[SOURCE MATERIAL — start]

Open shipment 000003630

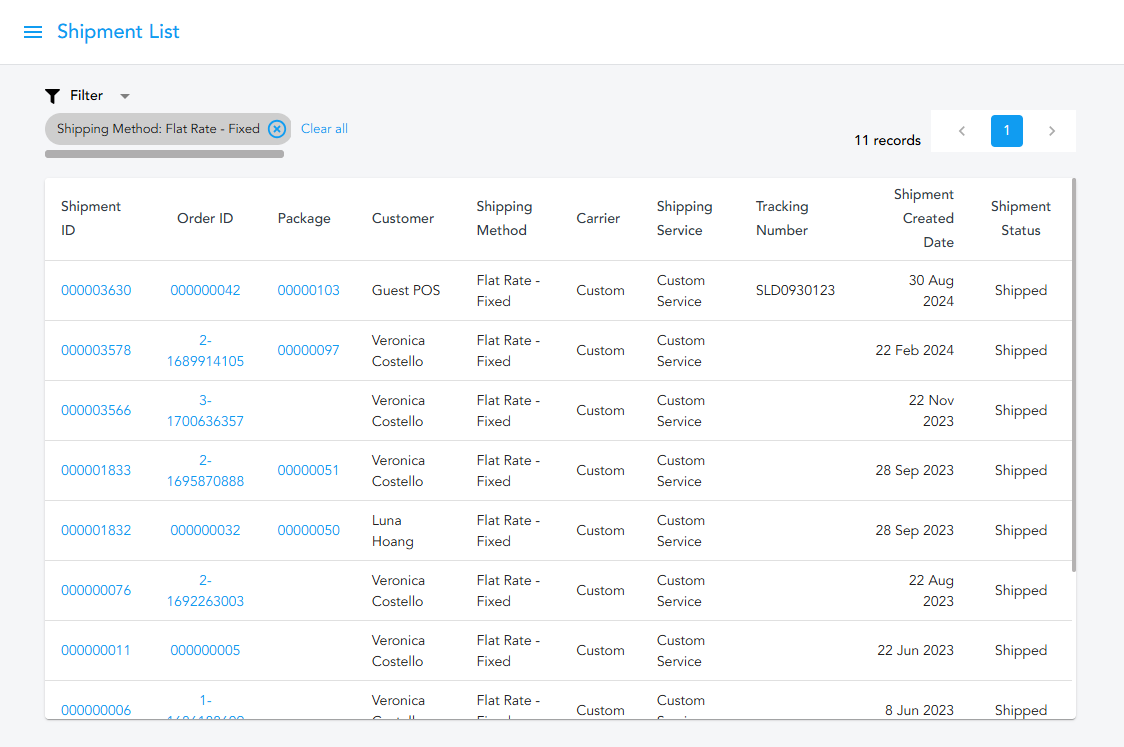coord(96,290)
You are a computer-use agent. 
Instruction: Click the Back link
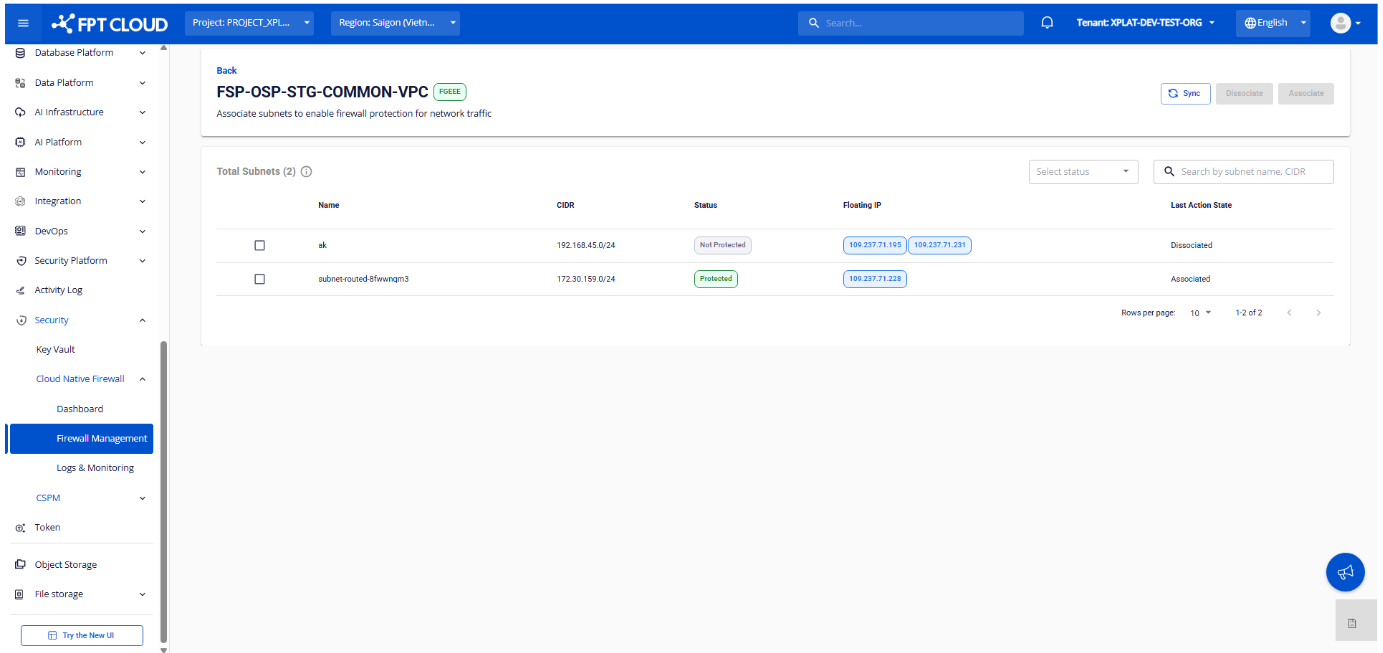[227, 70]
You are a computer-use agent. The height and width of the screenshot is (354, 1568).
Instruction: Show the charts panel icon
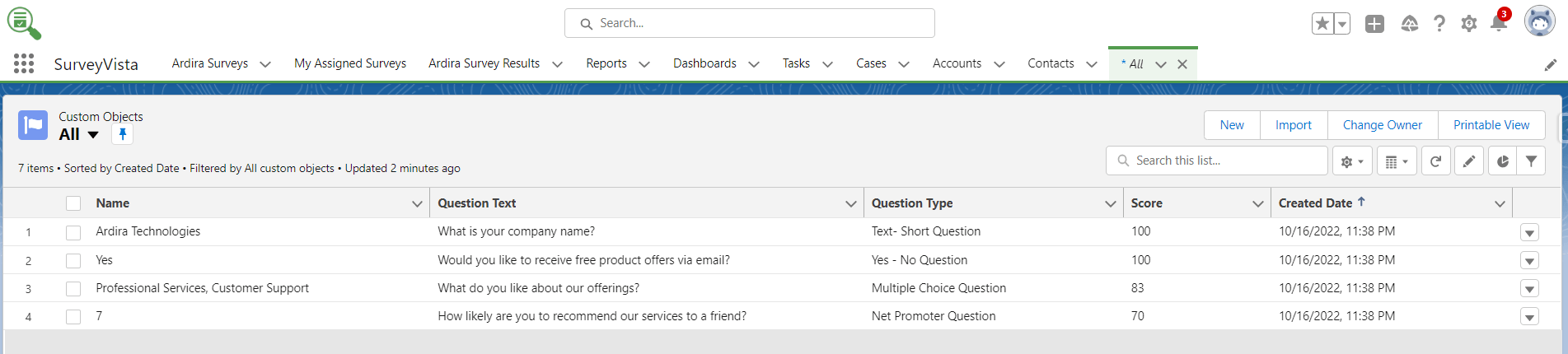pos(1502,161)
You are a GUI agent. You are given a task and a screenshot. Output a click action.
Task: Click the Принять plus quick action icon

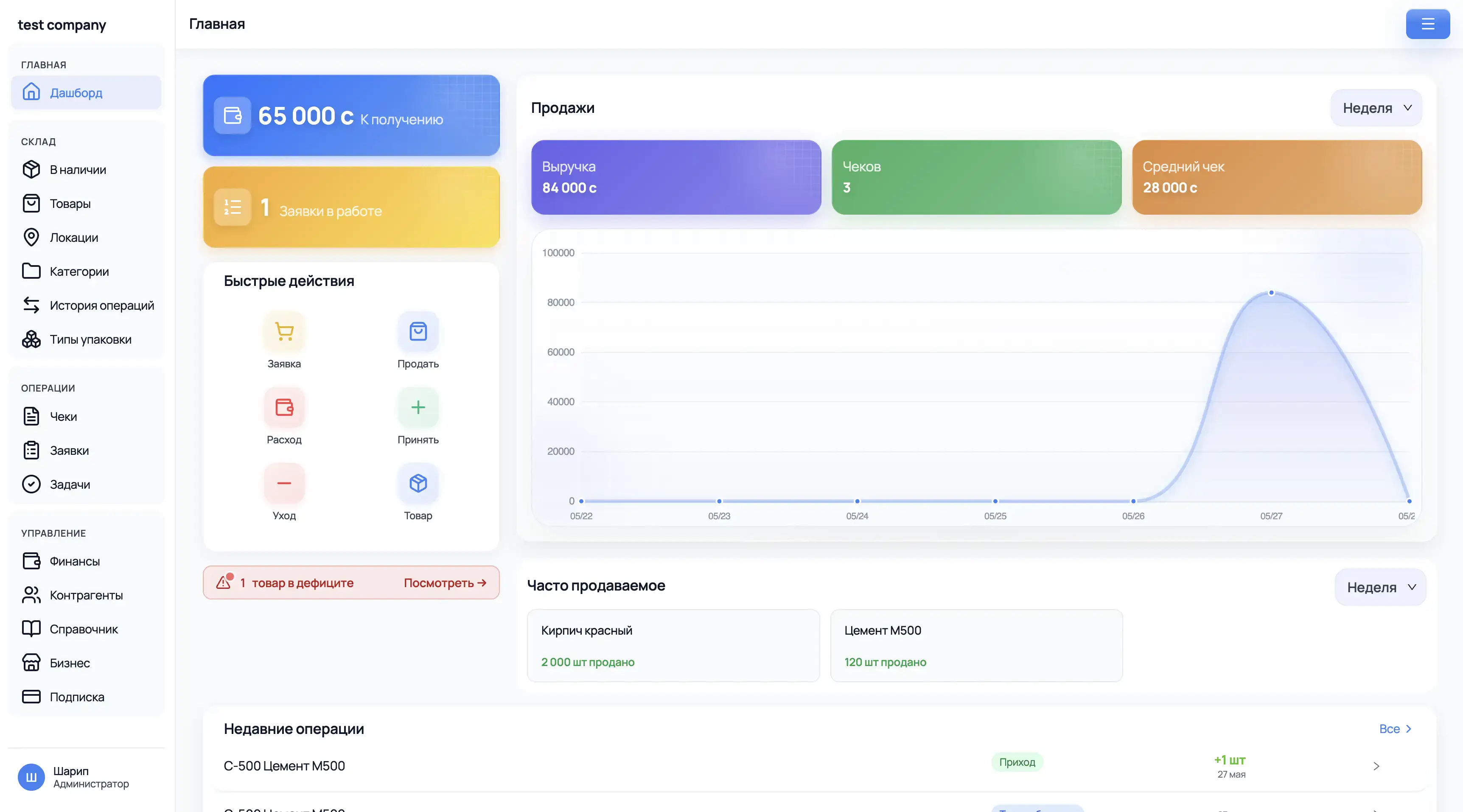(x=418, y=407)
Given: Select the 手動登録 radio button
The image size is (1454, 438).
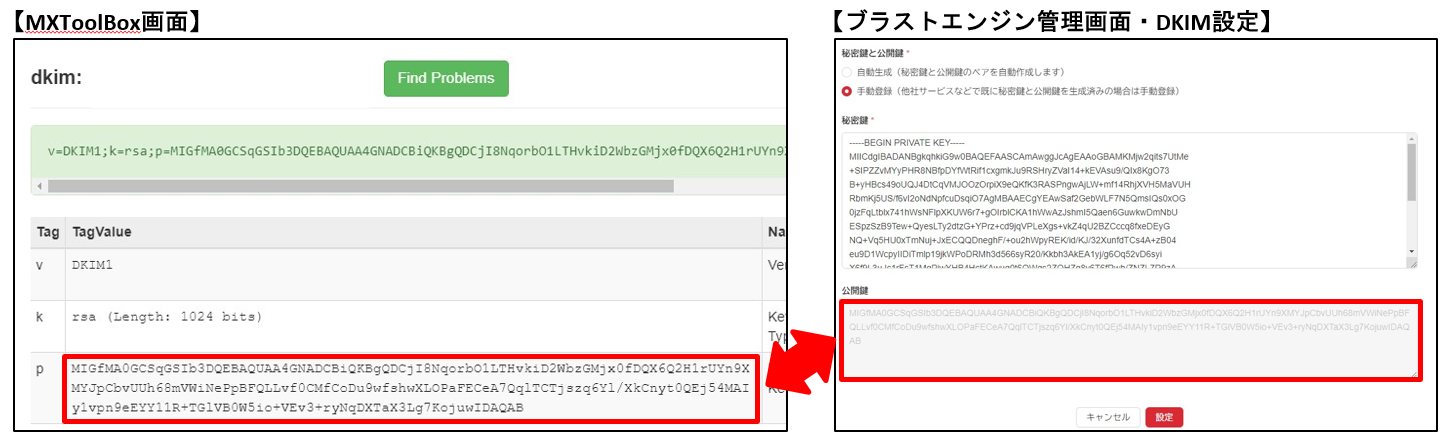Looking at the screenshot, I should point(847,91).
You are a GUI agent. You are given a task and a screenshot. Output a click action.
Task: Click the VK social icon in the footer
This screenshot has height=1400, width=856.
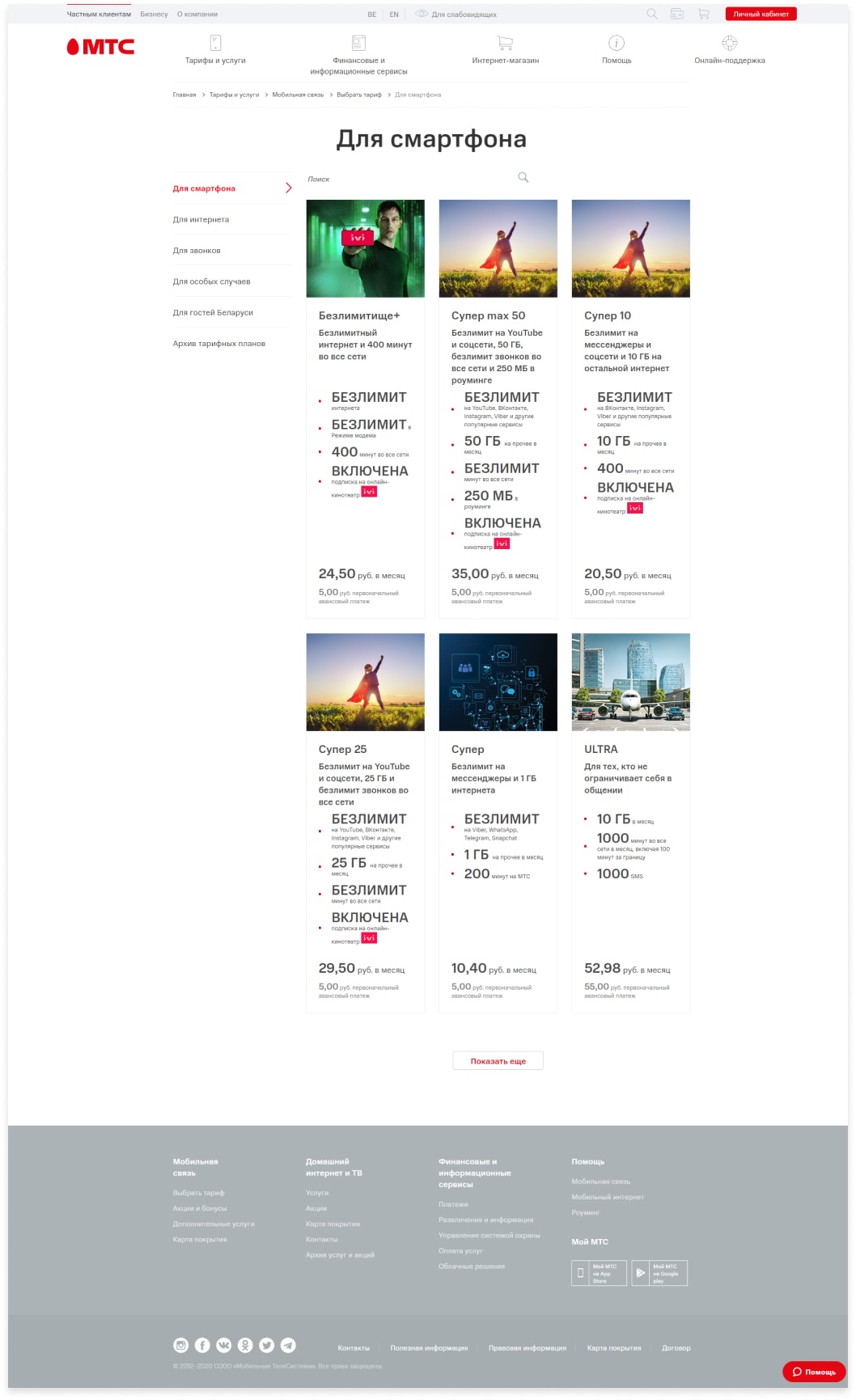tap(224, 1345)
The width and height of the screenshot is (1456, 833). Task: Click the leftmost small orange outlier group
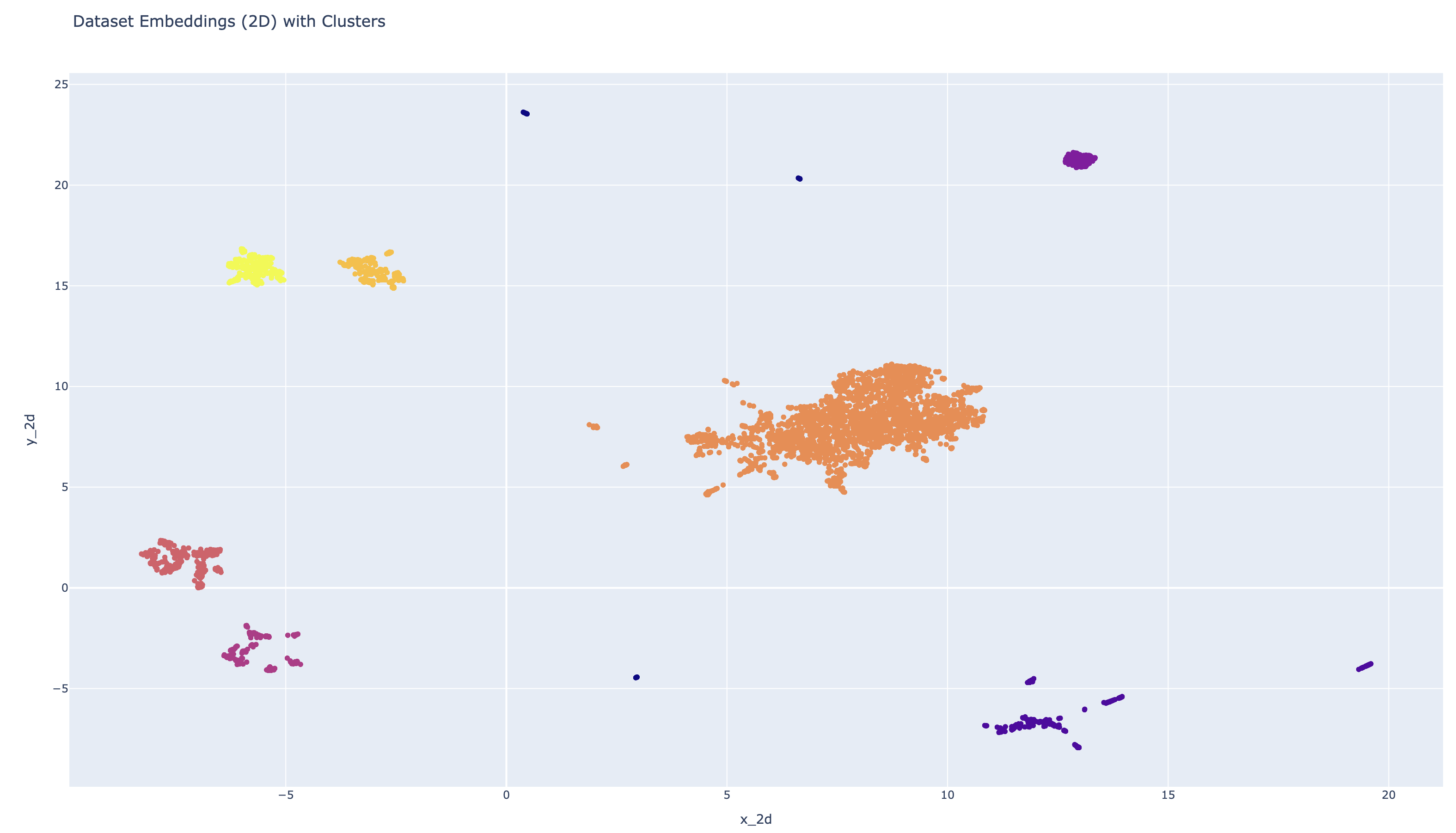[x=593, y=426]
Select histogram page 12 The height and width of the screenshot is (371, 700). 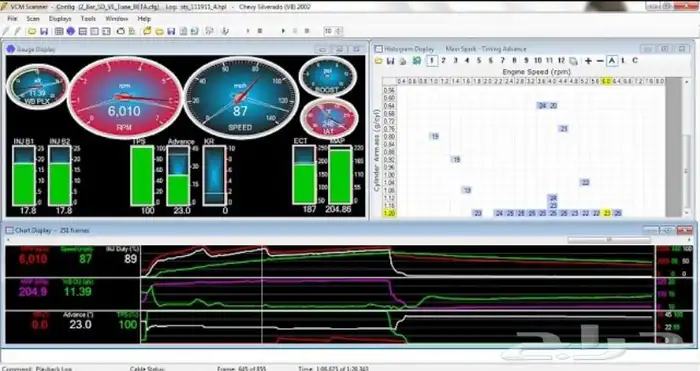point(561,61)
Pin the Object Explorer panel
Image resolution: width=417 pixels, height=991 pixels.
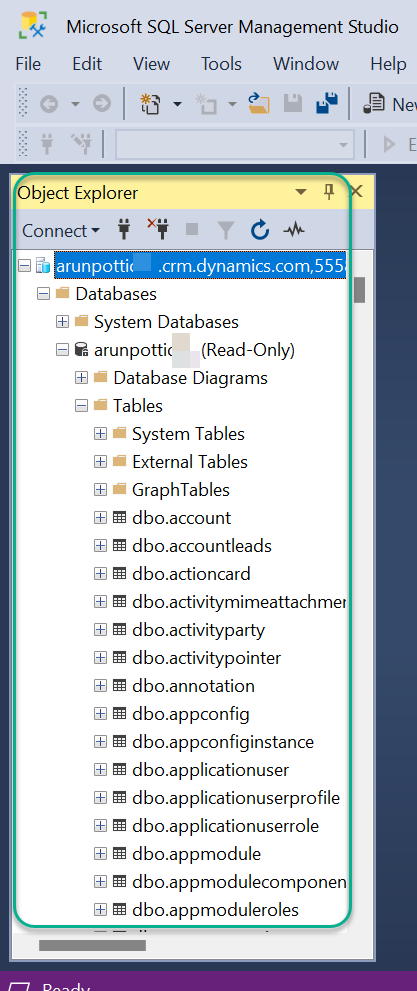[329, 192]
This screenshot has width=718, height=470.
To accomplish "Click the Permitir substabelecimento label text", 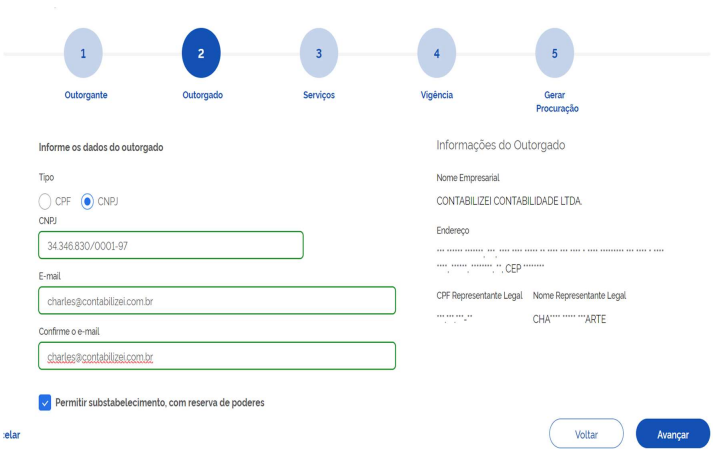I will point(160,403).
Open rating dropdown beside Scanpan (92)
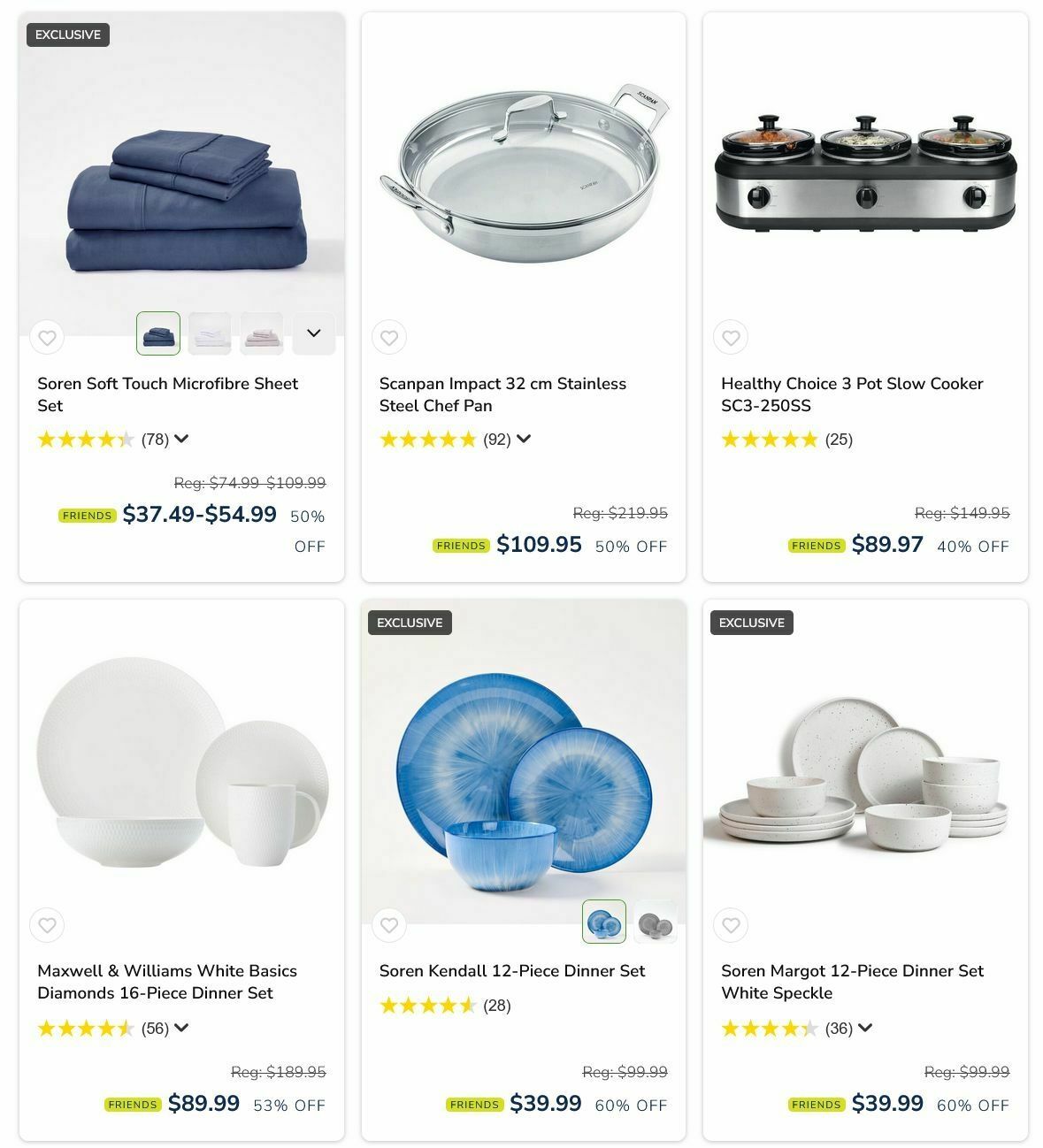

[SOURCE MATERIAL — finish]

_BRIEF_: Only lines holding the word "computer" are wanted, so copy each of them from the records above.

_ANSWER BOX_:
You are a computer-use agent. 
You are a computer-use agent. The height and width of the screenshot is (354, 1568).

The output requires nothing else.